**THE REQUEST**.
Copy the material from the line containing "Given: Click the horizontal scrollbar thumb" through the end, switching "speech bubble" to "chat bubble" and changing nothing else.

**Dataset items**.
- - - - -

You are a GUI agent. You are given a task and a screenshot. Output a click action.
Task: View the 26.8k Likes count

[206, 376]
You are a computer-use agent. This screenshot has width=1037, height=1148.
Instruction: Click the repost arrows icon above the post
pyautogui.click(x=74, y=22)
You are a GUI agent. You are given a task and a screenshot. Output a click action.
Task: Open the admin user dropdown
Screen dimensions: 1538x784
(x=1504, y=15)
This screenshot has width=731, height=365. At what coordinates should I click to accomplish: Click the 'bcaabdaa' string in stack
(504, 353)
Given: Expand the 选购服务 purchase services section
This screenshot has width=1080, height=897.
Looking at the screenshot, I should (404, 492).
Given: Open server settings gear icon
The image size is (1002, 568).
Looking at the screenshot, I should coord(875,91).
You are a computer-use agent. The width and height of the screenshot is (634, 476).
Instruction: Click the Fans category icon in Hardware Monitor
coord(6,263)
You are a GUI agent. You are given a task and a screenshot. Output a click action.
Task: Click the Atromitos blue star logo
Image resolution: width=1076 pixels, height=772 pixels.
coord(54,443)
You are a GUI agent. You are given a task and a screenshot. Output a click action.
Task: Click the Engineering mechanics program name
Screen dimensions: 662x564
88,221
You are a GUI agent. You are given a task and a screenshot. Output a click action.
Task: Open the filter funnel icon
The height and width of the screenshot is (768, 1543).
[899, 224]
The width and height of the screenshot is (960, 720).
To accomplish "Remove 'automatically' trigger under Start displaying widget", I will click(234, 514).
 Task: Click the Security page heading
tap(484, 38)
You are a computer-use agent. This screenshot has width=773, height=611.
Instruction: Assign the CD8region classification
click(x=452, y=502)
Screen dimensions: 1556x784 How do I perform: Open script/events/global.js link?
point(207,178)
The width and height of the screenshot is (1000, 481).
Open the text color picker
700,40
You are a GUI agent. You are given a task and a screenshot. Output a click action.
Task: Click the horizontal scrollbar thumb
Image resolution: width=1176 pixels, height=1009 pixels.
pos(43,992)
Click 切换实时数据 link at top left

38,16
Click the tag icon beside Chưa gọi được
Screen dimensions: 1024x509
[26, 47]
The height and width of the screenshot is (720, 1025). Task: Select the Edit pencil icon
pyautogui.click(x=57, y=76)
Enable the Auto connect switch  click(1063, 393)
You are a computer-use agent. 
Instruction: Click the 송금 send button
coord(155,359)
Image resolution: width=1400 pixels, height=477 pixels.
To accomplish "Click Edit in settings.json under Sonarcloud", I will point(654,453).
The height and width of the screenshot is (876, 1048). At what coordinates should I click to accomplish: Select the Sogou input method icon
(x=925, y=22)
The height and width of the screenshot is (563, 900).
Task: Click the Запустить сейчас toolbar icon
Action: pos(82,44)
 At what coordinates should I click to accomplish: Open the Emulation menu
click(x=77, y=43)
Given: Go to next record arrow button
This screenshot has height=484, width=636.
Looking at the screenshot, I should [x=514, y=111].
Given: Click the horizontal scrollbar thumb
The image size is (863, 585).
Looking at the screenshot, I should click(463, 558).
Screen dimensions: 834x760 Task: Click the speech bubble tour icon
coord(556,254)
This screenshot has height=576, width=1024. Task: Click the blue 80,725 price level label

- - - - -

**OUTPUT BELOW**.
Given: Click the horizontal scrollbar thumb
The image size is (863, 585).
Looking at the screenshot, I should click(463, 558).
Screen dimensions: 834x760 Task: Click the chat bubble tour icon
coord(556,254)
This screenshot has height=576, width=1024. Task: Click the blue 80,725 price level label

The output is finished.